Variational Monte Carlo (VMC) methods are a powerful set of quantum Monte Carlo (QMC) methods that may not only be used to determine the variational energy of a fully parameterized wave function, but to optimize wave functions as well. Because they can provide highly accurate trial wave functions for more advanced quantum Monte Carlo methods at a comparatively low cost, they may be viewed as the foundation upon which modern quantum Monte Carlo methods are built. In this chapter, I provide a basic introduction to VMC methods intended for beginning graduate students and workers in the fields of quantum physics and chemistry unfamiliar with the topic. I begin with a general introduction to quantum Monte Carlo methods and then describe how VMC methods fit into this larger context.
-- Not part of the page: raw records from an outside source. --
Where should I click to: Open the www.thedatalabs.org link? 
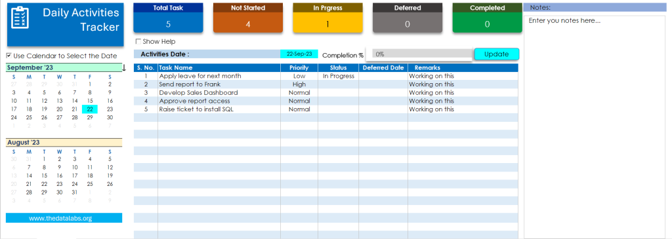60,218
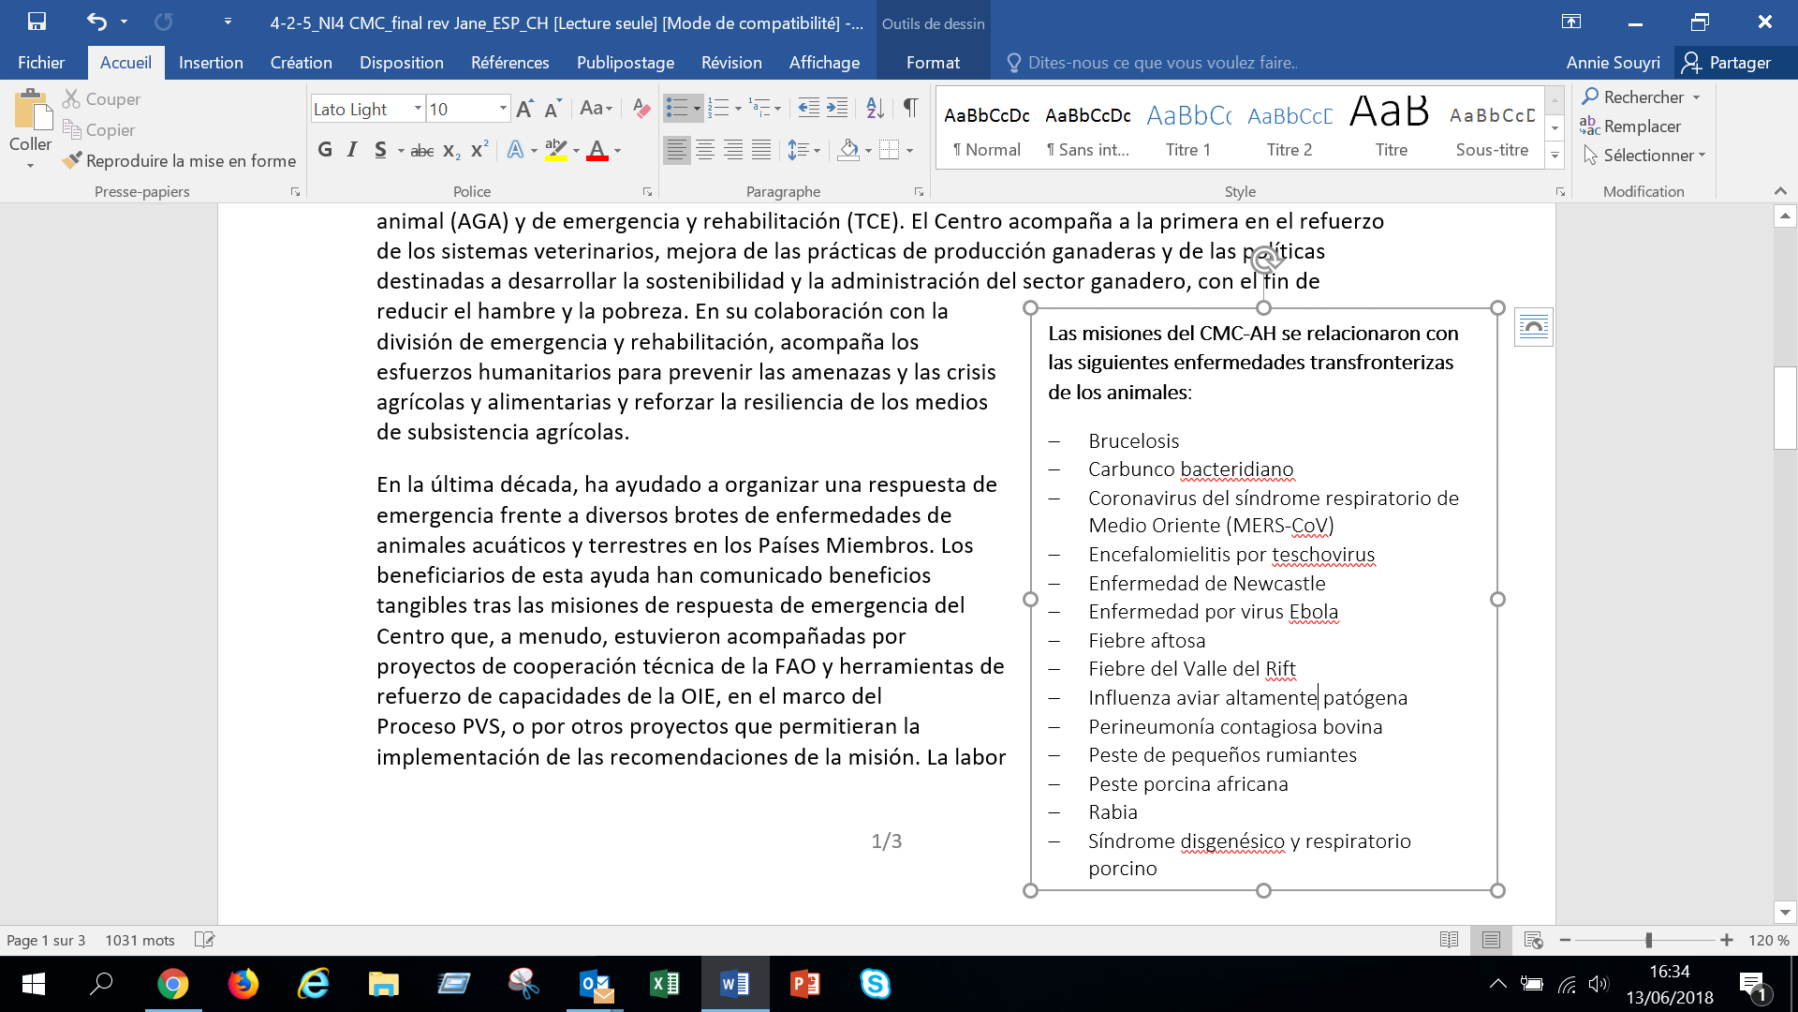Toggle show paragraph marks pilcrow

coord(910,108)
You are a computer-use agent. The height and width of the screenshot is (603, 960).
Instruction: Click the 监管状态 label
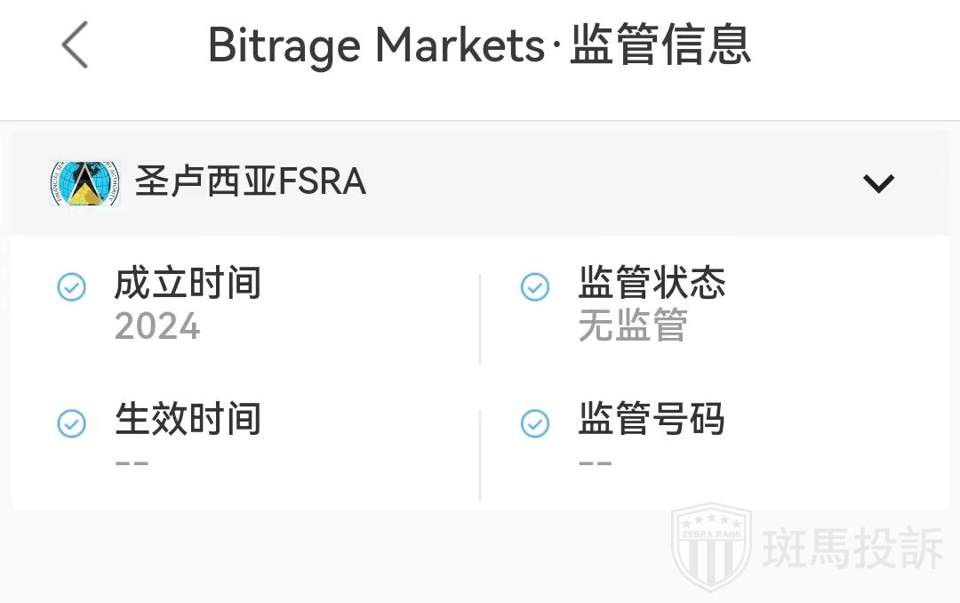(x=652, y=284)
I then describe how VMC may be used to determine the variational energy of a given wave function and subsequently detail how this algorithm can be modified to optimize wave functions. After illustrating how a number of basic VMC algorithms work, I elucidate how two of the most important modern VMC methods—the Linear and Stochastic Reconfiguration methods—work. To provide context, I present a few recent, novel applications of VMC methods to important problems in chemistry and physics, including the Hubbard model, excited state chemistry, and the calculation of accurate atomization energies. I end with a discussion of possible future directions for VMC algorithms.
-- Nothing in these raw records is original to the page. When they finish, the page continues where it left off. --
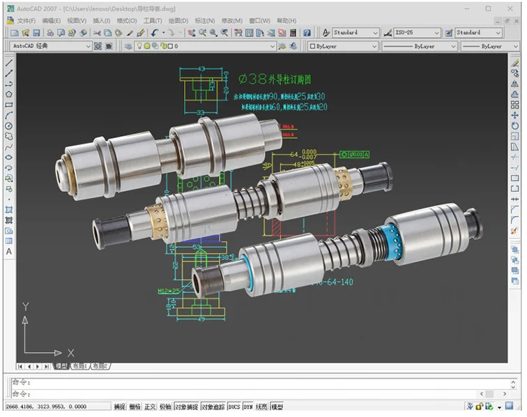Open the layer list dropdown
The height and width of the screenshot is (417, 527).
point(205,46)
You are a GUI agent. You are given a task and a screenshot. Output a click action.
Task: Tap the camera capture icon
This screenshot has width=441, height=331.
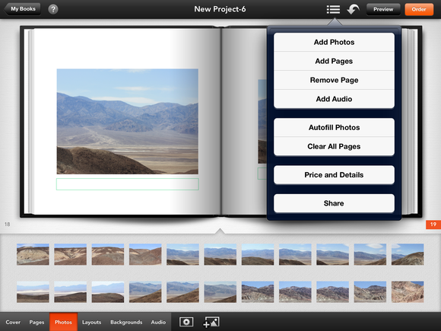tap(186, 322)
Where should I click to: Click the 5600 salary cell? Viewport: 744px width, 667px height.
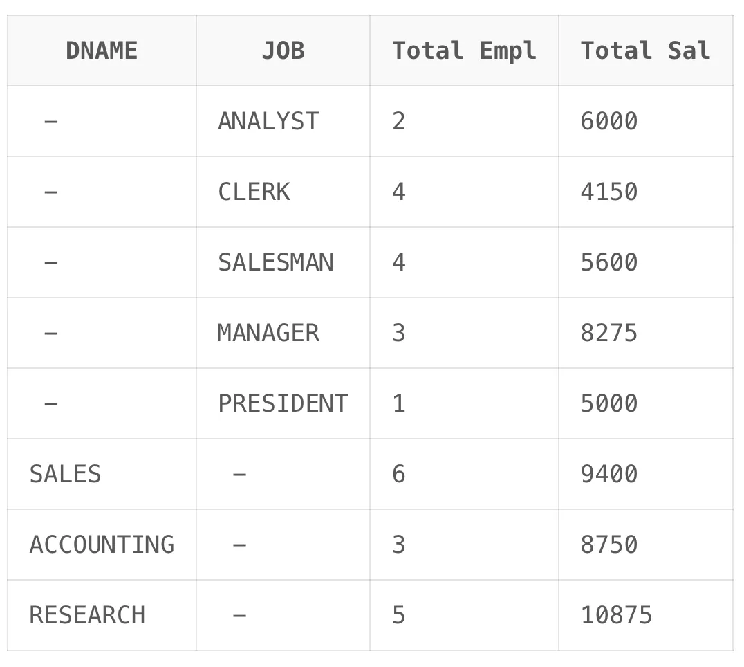(609, 263)
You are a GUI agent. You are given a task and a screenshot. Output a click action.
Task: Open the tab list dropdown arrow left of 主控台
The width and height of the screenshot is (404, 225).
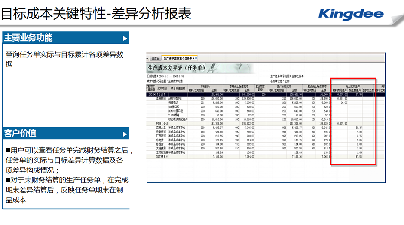pos(148,58)
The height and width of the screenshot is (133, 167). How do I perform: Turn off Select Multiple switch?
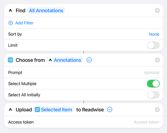coord(153,84)
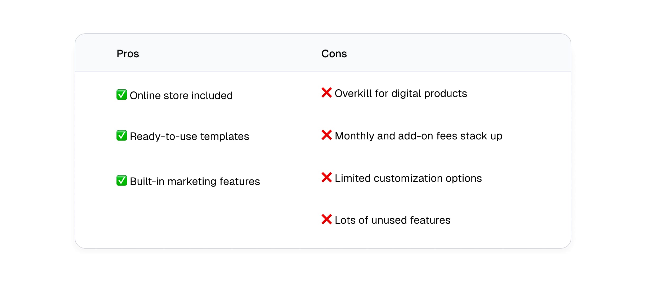The image size is (646, 282).
Task: Click the word 'customization' in Cons column
Action: (x=408, y=178)
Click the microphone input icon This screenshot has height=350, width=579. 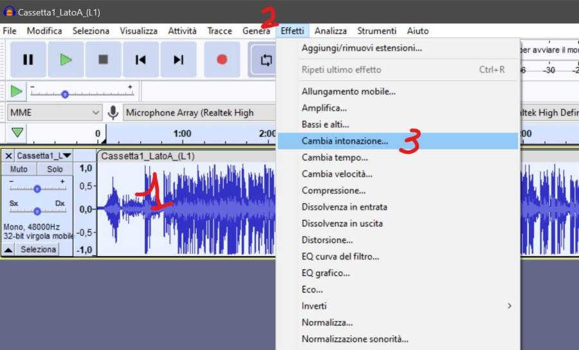pos(113,113)
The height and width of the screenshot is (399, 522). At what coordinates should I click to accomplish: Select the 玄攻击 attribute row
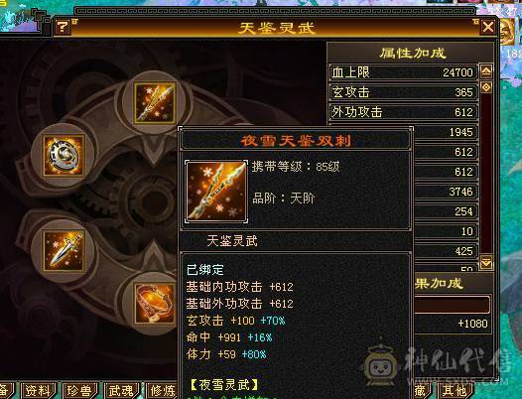pos(403,92)
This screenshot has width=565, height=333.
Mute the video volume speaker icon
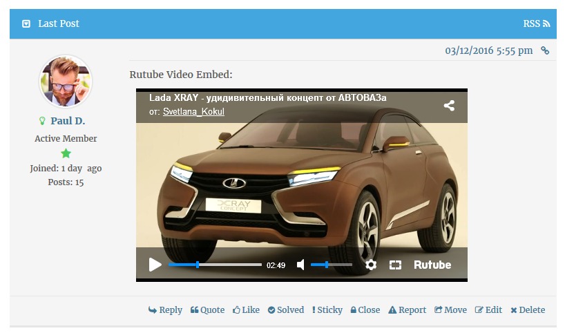point(300,265)
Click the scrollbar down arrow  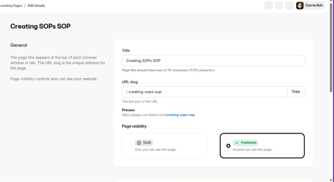click(332, 180)
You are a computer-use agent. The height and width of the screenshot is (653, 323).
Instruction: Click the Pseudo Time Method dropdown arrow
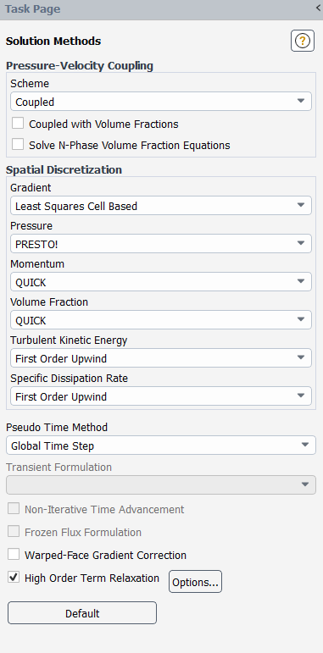305,445
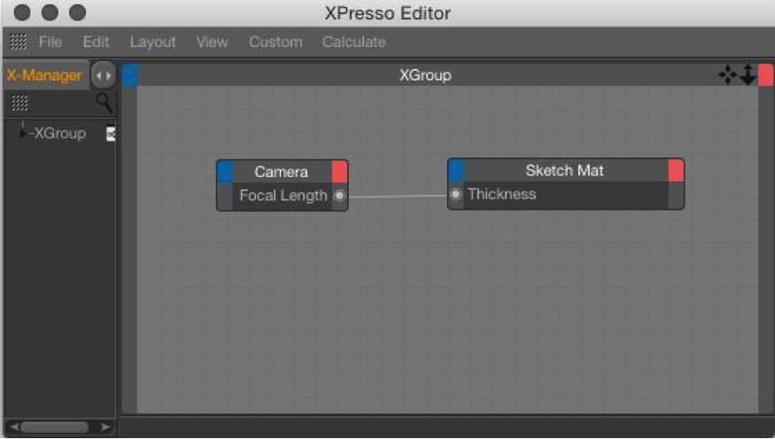Select the Sketch Mat node title

(x=564, y=170)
Wave Function Hubbard Model Mean Absolute Deviation Ground State Wave Function Quantum Monte Carlo 
These keywords were added by machine and not by the authors. This process is experimental and the keywords may be updated as the learning algorithm improves.



The author would like to acknowledge Drs. James Gubernatis and Miguel Morales-Silva for their continuous support and encouragement of my quantum Monte Carlo efforts over the many years. BMR would also like to thank the Lawrence Fellowship Program for funding and Mr. Raymond Clay and Dr. Cyrus Umrigar for their help editing this manuscript. Portions of this work were performed under the auspices of the U.S. Department of Energy by Lawrence Livermore National Laboratory under Contract DE-AC52-07NA27344.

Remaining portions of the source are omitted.